> Brief:
Please list every term in the scheduling definitions below whose heading gives no mathematical symbol before the colon.

> Page text:
■ ■ ■ ■ ■

Speed \(s^r\): The operating speed \(s^r\) is defined as the ratio between the operating frequency \(f^r\) of processor type-r and the maximum system frequency \(f_{max}\), i.e. \(s^r:=f^r/f_{max}\), \(f_{max}:=\max \left\{ \max \{f^r\mid r\in R\}\right\} \), where \(R:=\{1,2,\ldots ,\kappa \}\) and \(\kappa \) is the total number of processor types. Note that the superscript r is used to denote the type-r processor.

Minimum execution time Footnote 1 \(\underline{x}^r_i\): The minimum execution time \(\underline{x}^r_i\) is the execution time of task \(T_i\) when executed at the maximum system frequency \(f_{max}\), i.e. \(\underline{x}^r_i:=c^r_i/f_{max}\), where \(c^r_i\) is the CPU cycles required to complete a task \(T_i\) when executed on a processor of type r.

Task density Footnote 2 \(\delta _i(s_i)\): For a periodic task, a task density \(\delta _i(s_i)\) is defined as the ratio between the task execution time and the minimum of its deadline and its period, i.e. \(\delta _i(s_i):=c_i/(s_if_{max}\min \{d_i,p_i\})\), where \(s_i\) is the task execution speed.

Taskset density \(D(s_i)\): A taskset density \(D(s_i)\) of a periodic taskset is defined as the summation of all task densities in the taskset, i.e. \(D(s_i):=\sum _{i=1}^n \delta _i(s_i).\) The minimum taskset density D is given by \(D:=\sum _{i=1}^n \delta _i(1).\)

System capacity C: The system capacity C is defined as \(C:=\sum _{r}s^r_{max}m_r\), where \(s^r_{max}\) is the maximum speed of processor type-r, i.e. \(s^r_{max}:=f^r_{max}/f_{max},\) \(f^r_{max}:=\max f^r\), \(m_r\) is the total number of processors of type-r.

Migration scheme: A global scheduling scheme allows task migration between processors and a partitioned scheduling scheme does not allow task migration.

Feasibility optimal: An algorithm is feasibility optimal if the algorithm is guaranteed to be able to construct a valid schedule such that no deadlines are missed, provided a schedule exists.

Energy optimal: An algorithm is energy optimal when it is guaranteed to find a schedule that minimizes the energy, while meeting the deadlines, provided such a schedule exists.

Step function: A function \(f:X\rightarrow \mathbb {R}\) is a step (also called a piecewise constant) function, denoted \(f\in \mathcal {PC}\), if there exists a finite partition \(\{X_1,\ldots ,X_p\}\) of \(X\subseteq \mathbb {R}\) and a set of real numbers \(\{\phi _1,\ldots ,\phi _p\}\) such that \(f(x) = \phi _i\) for all \(x\in X_i\), \(i\in \{1,\ldots ,p\}\).

■ ■ ■ ■ ■

> Stored data:
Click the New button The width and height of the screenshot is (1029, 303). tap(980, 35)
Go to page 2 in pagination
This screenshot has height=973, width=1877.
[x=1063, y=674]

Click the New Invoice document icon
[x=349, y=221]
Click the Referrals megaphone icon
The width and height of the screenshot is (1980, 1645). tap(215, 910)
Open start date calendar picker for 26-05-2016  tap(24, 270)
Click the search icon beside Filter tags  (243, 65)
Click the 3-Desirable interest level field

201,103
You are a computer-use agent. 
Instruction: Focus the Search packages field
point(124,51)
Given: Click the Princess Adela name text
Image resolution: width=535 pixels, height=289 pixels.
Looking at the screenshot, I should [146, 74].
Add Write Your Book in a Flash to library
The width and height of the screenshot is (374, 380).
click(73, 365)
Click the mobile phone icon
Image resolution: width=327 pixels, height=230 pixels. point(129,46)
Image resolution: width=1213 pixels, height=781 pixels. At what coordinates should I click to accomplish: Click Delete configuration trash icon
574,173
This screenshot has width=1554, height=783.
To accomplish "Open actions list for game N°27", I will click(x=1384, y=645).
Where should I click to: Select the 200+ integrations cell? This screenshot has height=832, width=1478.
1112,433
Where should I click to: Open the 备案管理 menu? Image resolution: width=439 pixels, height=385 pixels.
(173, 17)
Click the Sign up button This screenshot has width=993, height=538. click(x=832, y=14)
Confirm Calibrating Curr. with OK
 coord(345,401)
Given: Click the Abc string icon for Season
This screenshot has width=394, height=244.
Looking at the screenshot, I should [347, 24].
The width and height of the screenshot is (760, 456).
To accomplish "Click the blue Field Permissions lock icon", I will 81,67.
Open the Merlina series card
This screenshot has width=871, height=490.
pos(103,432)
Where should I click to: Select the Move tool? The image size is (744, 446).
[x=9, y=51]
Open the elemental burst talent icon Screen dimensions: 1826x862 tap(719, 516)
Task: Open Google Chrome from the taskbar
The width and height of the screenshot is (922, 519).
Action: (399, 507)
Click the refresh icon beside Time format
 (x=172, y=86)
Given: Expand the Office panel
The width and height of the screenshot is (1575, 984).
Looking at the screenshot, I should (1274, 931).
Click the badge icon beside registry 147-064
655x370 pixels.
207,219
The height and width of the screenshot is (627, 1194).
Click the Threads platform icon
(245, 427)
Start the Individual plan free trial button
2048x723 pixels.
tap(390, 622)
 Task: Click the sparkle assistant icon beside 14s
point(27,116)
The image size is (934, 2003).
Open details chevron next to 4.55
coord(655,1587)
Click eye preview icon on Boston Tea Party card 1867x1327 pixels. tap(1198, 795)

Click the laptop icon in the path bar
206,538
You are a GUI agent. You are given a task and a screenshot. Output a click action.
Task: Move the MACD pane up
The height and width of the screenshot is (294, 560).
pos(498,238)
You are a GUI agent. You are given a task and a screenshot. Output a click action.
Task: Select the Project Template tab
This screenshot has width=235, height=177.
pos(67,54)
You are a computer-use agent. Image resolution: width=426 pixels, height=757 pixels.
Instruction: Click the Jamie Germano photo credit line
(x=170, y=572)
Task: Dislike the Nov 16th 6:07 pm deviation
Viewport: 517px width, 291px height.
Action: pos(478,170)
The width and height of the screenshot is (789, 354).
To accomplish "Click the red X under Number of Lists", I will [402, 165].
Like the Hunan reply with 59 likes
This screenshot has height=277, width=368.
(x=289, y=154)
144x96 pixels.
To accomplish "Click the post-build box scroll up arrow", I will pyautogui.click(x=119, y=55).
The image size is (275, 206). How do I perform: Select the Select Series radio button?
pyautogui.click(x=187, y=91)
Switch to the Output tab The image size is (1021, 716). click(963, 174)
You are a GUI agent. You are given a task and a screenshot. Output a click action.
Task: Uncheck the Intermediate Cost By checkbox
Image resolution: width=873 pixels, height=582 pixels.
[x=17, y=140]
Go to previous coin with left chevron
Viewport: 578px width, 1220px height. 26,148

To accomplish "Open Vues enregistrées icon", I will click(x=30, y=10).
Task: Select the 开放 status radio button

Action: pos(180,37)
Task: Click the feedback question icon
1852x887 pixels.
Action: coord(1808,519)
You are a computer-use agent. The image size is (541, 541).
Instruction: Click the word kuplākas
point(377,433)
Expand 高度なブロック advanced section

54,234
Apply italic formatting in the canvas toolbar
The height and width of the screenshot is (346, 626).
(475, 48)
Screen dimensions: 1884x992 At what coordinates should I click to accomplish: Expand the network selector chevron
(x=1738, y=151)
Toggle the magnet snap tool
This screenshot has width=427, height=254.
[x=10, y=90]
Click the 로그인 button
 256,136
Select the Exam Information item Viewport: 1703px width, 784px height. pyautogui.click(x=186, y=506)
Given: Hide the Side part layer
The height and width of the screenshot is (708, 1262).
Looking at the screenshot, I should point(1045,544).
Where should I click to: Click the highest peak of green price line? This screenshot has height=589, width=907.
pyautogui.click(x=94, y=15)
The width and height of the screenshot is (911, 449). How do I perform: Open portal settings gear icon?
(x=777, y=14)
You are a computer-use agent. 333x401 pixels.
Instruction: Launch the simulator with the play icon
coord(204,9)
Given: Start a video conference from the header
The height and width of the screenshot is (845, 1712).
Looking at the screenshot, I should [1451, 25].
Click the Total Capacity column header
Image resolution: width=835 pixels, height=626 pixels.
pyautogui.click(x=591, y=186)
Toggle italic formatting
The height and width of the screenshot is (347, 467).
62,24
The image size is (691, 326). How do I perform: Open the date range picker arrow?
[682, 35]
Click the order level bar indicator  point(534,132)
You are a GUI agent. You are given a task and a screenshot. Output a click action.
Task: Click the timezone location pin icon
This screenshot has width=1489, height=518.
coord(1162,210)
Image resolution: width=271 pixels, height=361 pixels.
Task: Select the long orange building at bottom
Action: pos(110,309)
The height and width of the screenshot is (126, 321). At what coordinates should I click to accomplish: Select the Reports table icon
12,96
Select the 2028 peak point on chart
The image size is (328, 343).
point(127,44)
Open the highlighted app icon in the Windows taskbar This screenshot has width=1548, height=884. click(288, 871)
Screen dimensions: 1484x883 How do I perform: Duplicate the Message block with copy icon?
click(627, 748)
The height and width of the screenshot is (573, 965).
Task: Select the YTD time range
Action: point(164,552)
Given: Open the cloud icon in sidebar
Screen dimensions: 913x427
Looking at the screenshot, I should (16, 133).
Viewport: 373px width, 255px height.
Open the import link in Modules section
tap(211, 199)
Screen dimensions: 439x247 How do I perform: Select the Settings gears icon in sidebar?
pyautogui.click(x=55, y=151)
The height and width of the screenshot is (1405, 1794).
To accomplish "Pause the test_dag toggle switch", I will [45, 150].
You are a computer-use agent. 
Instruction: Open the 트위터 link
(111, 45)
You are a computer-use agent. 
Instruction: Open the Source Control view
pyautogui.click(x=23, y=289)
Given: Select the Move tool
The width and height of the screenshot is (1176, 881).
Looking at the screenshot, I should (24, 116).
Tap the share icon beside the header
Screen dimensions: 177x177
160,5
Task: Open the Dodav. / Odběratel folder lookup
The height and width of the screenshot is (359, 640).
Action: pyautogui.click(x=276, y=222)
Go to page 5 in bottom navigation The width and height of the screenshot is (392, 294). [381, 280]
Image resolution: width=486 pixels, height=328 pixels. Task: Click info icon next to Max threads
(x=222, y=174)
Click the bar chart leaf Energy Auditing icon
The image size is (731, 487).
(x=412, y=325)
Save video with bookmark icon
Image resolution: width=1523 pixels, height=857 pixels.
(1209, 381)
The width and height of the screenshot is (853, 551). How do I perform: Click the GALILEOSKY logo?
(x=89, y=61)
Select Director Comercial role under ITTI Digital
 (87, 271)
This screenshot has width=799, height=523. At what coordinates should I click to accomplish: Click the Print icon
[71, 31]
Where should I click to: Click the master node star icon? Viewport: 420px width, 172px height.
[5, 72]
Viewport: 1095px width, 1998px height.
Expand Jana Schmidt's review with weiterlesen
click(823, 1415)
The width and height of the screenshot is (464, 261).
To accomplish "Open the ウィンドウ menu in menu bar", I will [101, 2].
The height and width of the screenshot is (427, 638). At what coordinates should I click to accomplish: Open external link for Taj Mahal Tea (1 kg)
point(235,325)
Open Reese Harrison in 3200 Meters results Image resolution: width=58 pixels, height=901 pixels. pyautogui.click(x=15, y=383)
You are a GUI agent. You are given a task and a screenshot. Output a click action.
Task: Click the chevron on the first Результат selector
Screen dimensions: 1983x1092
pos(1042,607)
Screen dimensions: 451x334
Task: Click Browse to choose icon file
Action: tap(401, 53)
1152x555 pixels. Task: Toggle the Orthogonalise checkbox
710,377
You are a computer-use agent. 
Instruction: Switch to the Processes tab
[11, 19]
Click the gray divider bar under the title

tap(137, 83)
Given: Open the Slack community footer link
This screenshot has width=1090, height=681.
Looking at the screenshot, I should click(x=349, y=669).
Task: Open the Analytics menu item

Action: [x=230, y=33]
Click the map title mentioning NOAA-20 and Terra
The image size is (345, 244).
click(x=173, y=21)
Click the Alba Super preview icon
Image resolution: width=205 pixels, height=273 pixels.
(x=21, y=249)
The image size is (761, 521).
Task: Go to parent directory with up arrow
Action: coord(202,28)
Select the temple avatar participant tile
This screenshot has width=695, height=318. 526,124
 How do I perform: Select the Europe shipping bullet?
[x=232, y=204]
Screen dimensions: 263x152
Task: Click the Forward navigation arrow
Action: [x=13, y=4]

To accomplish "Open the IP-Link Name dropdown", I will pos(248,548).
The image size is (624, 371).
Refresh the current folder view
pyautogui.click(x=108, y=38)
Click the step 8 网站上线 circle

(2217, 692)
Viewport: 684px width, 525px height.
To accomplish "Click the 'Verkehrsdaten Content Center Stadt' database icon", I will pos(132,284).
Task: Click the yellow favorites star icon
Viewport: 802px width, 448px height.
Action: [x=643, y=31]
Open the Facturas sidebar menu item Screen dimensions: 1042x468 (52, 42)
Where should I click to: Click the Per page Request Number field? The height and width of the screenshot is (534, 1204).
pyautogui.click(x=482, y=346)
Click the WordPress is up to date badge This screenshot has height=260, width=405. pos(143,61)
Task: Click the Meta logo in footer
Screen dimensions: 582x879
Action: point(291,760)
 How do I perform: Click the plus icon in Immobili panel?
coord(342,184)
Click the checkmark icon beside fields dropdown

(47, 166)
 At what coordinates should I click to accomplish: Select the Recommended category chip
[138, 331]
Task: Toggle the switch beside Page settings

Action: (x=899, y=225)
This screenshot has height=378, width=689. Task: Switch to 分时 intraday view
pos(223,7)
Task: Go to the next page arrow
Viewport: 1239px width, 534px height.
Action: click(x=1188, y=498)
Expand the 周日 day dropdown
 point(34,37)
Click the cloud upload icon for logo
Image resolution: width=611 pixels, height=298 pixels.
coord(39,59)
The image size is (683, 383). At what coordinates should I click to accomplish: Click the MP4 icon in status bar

■ ■ ■ ■ ■

> The result:
Migration scheme
Feasibility optimal
Energy optimal
Step function